University of Exeter researchers, working in partnership with the National Lobster Hatchery (NLH) in Cornwall, studied European lobsters that survived the first few weeks of life.
Lobster larvae from different mixtures of females were hatched at the NLH research facility. Each batch of larvae contained offspring from multiple, naturally-mated mothers sourced from the wild. Using a combination of larval counts, sizing and genetic profiling of a subsample of the juveniles the study analysed 3,500 juvenile lobsters and explored their relatedness and differential survival within the rearing system.
While some groups of siblings survived in large numbers, others experienced a much lower survival rate - creating a genetic "bottleneck" with less diversity in the new generation.
Low diversity is bad for the health, resilience and adaptability potential of wild populations, so the findings raise questions about how release programmes should adapt to conserve fisheries.
The study also surveyed lobsters from nearby wild fisheries and found no clear evidence of "bottlenecking" in hatchery release areas, despite the hatchery releasing juvenile lobster into these areas for the last twenty-five years. However, the authors suggest that any significant upscaling of releases could threaten the genetic diversity of wild stocks unless delivered alongside improved culture protocols that can act to limit these survivability biases, combined with long-term monitoring.
Dr Charlie Ellis, from the University of Exeter, lead author of the study, said: "Current hatchery releases don't appear to be significantly reducing overall genetic diversity in wild lobster stocks, but our findings suggest that a major increase in the number of juveniles being released wouldn't necessarily be a good thing for the fishery due to the potential for unwanted genetic side effects." said.
"Overall, it just shows that rearing programmes alone aren't yet a silver bullet, but have a part to play in raising awareness and complementing sustainable, traditional fisheries management measures that conserve natural stocks, rather than replacing them."
Batches of lobster larvae in the study all came from mothers that released eggs on the same days, reducing but not eliminating the chance of cannibalism (as larger offspring will eat smaller ones).
Offspring of larger mothers generally had higher survival rates, while some smaller mothers also produced offspring with high survival rates (due to unknown fitness or genetic factors).
Due to this, surviving juveniles in the study had a genetic pool only about half that of their broodstock mothers.
To limit the "survival skew" of certain mothers' offspring, the team tested the effect of raising offspring of mothers of similar size together - and found this was expected to reduce the frequency of severe survival disparities by 22-52%.
This suggests hatcheries could reduce but not eliminate genetic bottlenecking effects by size-matching mothers for breeding batches.

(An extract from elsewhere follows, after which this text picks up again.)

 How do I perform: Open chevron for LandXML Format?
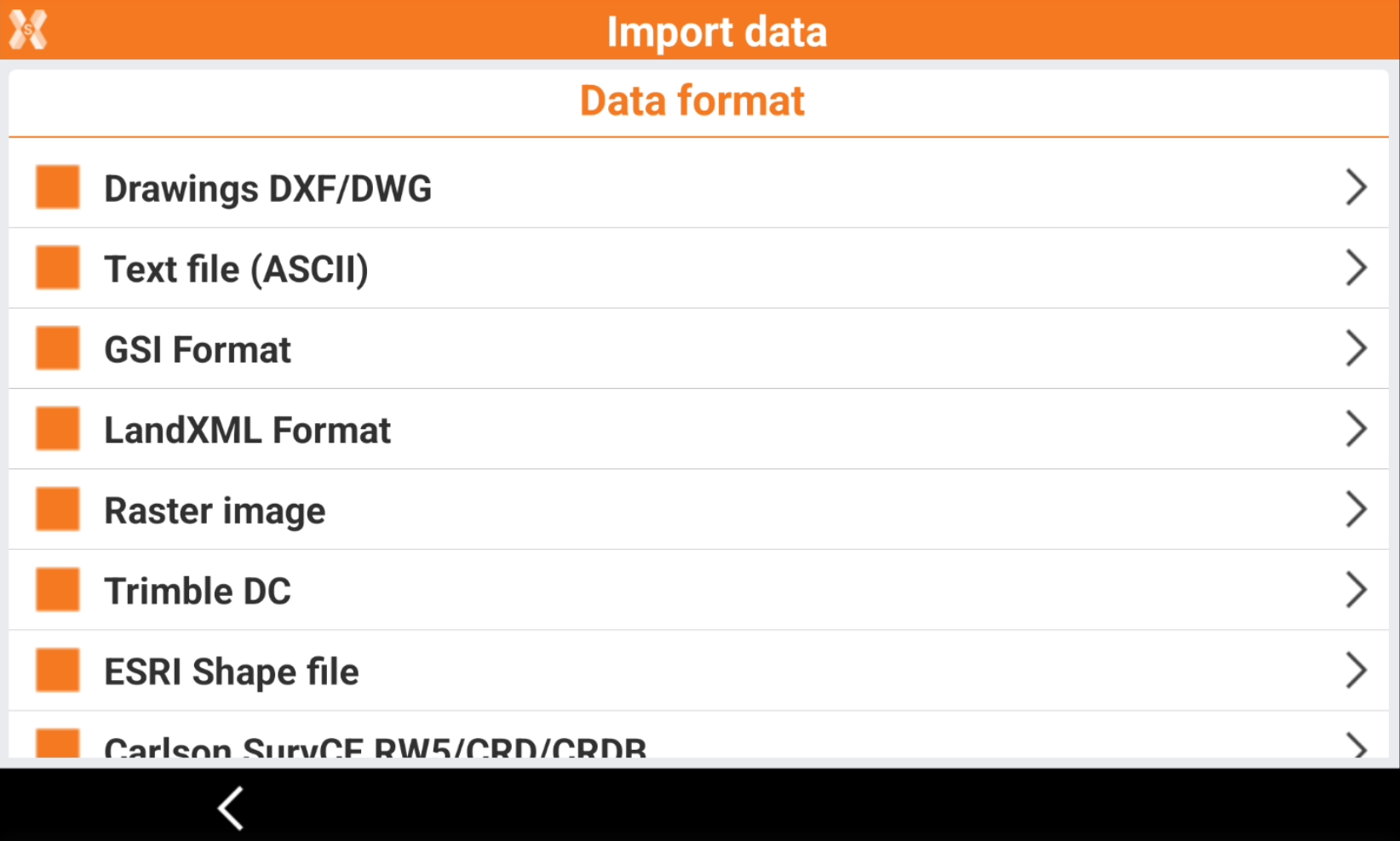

After a "planktonic" stage lasting a few weeks, young hatchery lobsters are released into the sea - where they live on the seabed and remain largely unseen for two to three years, before emerging at about six inches in length.
Professor Jamie Stevens, a co-author of the study, added: "Our findings are challenging for hatcheries, but more research is needed to help understand both the survival of released juveniles and the stability of genetic diversity in wild stocks. It's also important to acknowledge the vital role hatcheries play in engaging the public and the fishing community."

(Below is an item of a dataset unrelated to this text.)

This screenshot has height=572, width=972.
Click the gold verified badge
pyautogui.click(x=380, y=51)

The genetic methods used in this study were developed in Professor Stevens' lab at the University of Exeter, and are already being used elsewhere in Europe to monitor lobster populations.
Ben Marshall, Head of Production at NLH, says the research presents a vital first step, "As the National Lobster Hatchery, we are keen to further understand the genetics behind our stock enhancement work, and as such we partnered with the University of Exeter on the GEMALOR project.
"We hope to contribute to further investigation in this area that might enable us to expand the volume of our releases without eroding the natural genetic makeup of the wild stock."
The study was funded by the Fisheries Industry Science Partnerships scheme from the UK government's Department for Environment, Food & Rural Affairs.